Passengers stand to benefit from better service availability during peak hours, with TransCab’s strong local infrastructure ensuring efficient fleet deployment. Additionally, their established reputation for reliability could give them an advantage when building customer trust in the digital space.

However, TransCab must address challenges such as app usability, competitive pricing, and driver onboarding processes. Balancing their legacy operations with ride-hailing demands will require strategic planning and consistent execution.

If done right, TransCab’s hybrid model could become a blueprint for other traditional taxi operators looking to remain relevant in an increasingly app-driven industry.

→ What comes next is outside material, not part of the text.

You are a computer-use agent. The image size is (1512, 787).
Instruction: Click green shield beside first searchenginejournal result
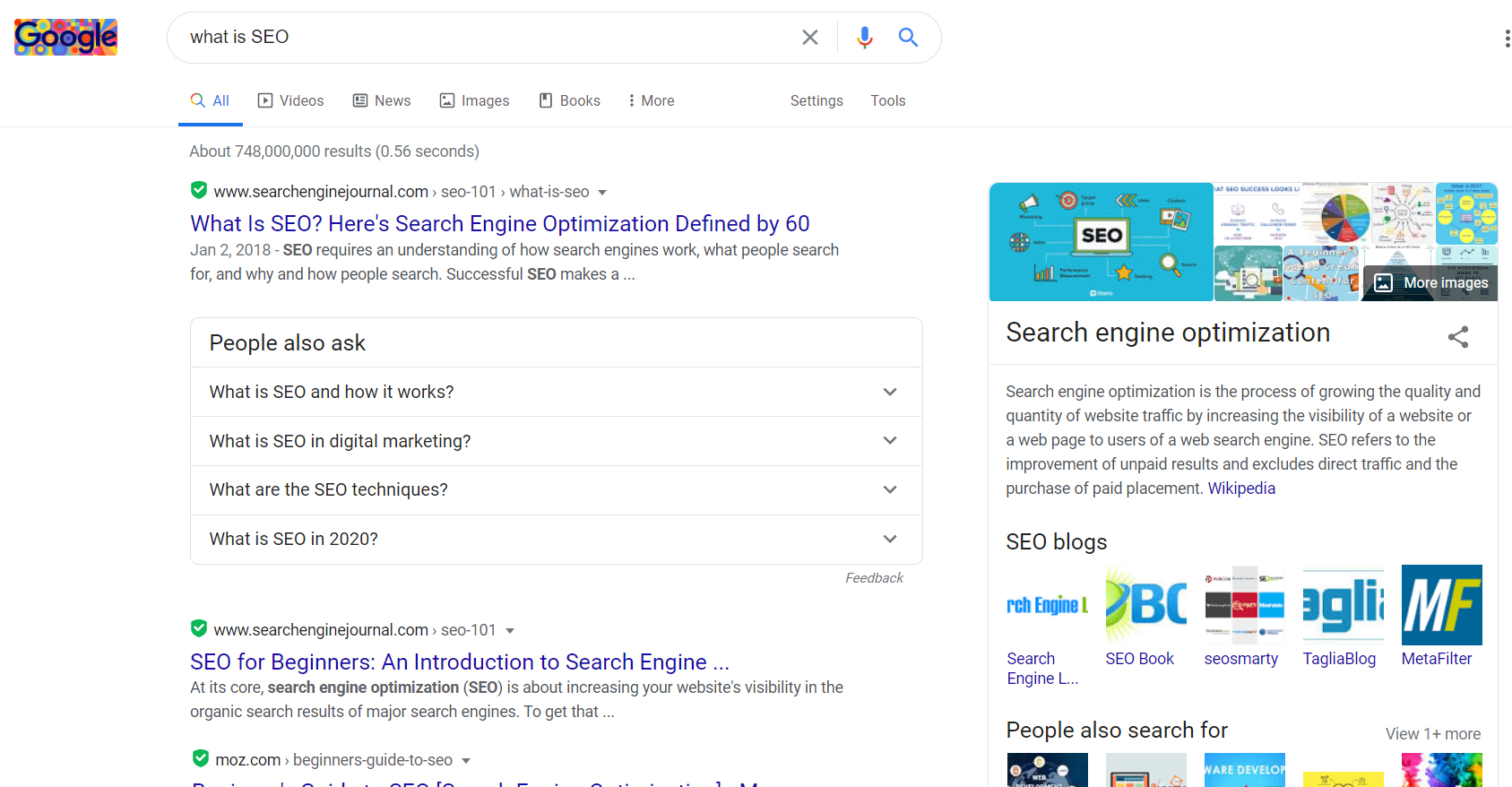tap(199, 190)
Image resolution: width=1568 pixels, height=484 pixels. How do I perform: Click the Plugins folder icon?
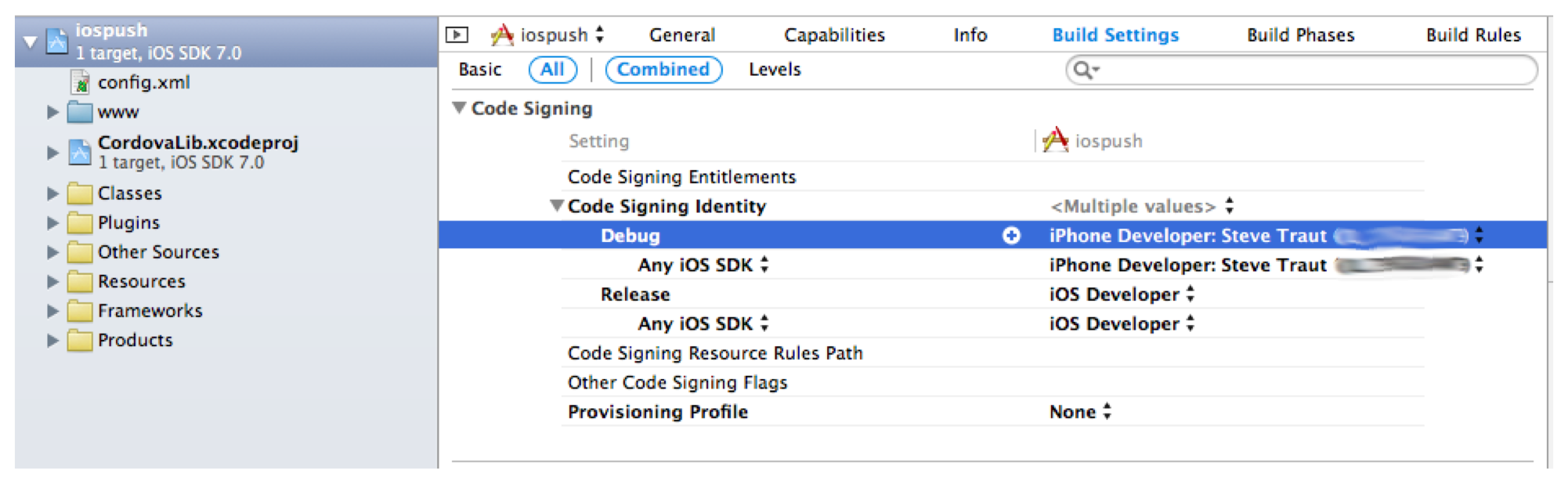(80, 223)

Rising platform fees: A regional perspective on driver welfare

Starting 1 January 2025 as well, commuters will see increased platform fees across major players like Grab, Gojek, ComfortDelGro (CDG Zig), and TADA. These increases, ranging from S$0.20 to S$0.50 per trip, are primarily driven by the Platform Workers Act compliance. This legislation aims to improve driver welfare through mandatory CPF contributions, work injury compensation, and better representation frameworks.

The rise of Geolah and TransCab and the evolving ride-hailing landscape in Singapore - 1
Image credit: EDB

For context, similar welfare-focused regulations are emerging in countries like Australia and Spain, where governments are mandating platform operators to provide social security contributions and enhanced insurance for gig workers. In these regions, fare hikes have also been implemented to accommodate increased operational costs.

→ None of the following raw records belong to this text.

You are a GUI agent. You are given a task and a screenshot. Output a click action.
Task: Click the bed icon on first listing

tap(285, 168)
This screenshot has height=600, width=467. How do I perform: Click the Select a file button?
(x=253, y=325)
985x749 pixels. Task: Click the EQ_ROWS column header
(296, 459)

Grab, Singapore’s largest operator, will raise platform fees for transport services from S$0.70 to S$0.90 and for food delivery services from S$0.40 to S$0.60. Similarly, Gojek announced increases ranging from S$0.30 to S$0.50 per trip, citing driver welfare and service improvements.

Meanwhile, CDG Zig will transition to a variable fee structure of S$1 to S$1.20, replacing its flat rate of S$0.70. This fee will vary based on distance and time travelled. Lastly, TADA will also increase its platform fee by S$0.50 per trip, excluding GST.

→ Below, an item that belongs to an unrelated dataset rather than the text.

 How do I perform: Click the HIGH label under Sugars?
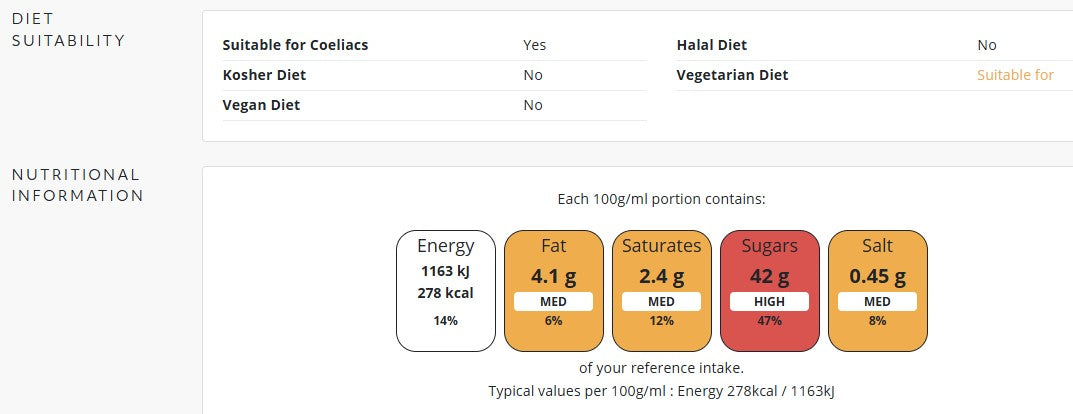[770, 302]
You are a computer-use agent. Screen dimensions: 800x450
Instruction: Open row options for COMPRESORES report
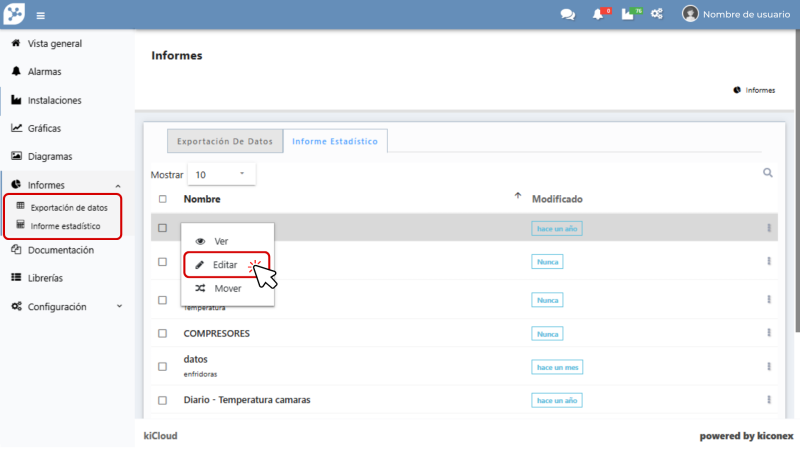click(769, 333)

OperatorCurrent FeeFee from 1 Jan 2025Increase
ComfortDelGro (CDG Zig)S$0.70S$1 – S$1.20▲ S$0.30 – S$0.50
GojekS$0.60 – S$1S$0.90 – S$1.50▲ S$0.30 – S$0.50
Grab (Food, Mart, Express)S$0.40S$0.60▲ S$0.20
Grab (Transport)S$0.70S$0.90▲ S$0.20
TADAS$0.60 – S$0.82S$1.10 – S$1.32 *▲ S$0.50
* Excludes GST

These changes highlight a global trend where platform operators must balance worker welfare with commuter affordability. While commuters might feel the pinch, the adjustments aim to create a more sustainable model for driver welfare and operational efficiency.

The road ahead with lessons from global markets

Singapore’s ride-hailing sector is at a crossroads, balancing increased regulatory demands, rising operational costs, and intensifying competition from new and established players. Markets like Indonesia and Vietnam offer valuable lessons, where increased competition drove innovation and triggered fare wars that hurt long-term profitability.

For Geolah and TransCab, the challenge lies in carving out sustainable niches. Geolah must demonstrate the real-world value of its AI-driven efficiencies, while TransCab needs to ensure smooth integration between its traditional taxi services and digital platforms.

Drivers are at the heart of this evolution. With better CPF contributions, insurance coverage, and representation rights under the Platform Workers Act, they may experience improved job satisfaction and financial security. However, adapting to these new models could still pose short-term challenges.

For commuters, the landscape may become more diverse and potentially more expensive. Increased platform fees translate into higher fares, but competition among operators might balance this with promotional fares and service upgrades. The next 12 months will be a test for both new entrants and existing giants. Companies that can balance innovation, affordability, and worker welfare will emerge as leaders in Singapore’s ever-evolving ride-hailing sector.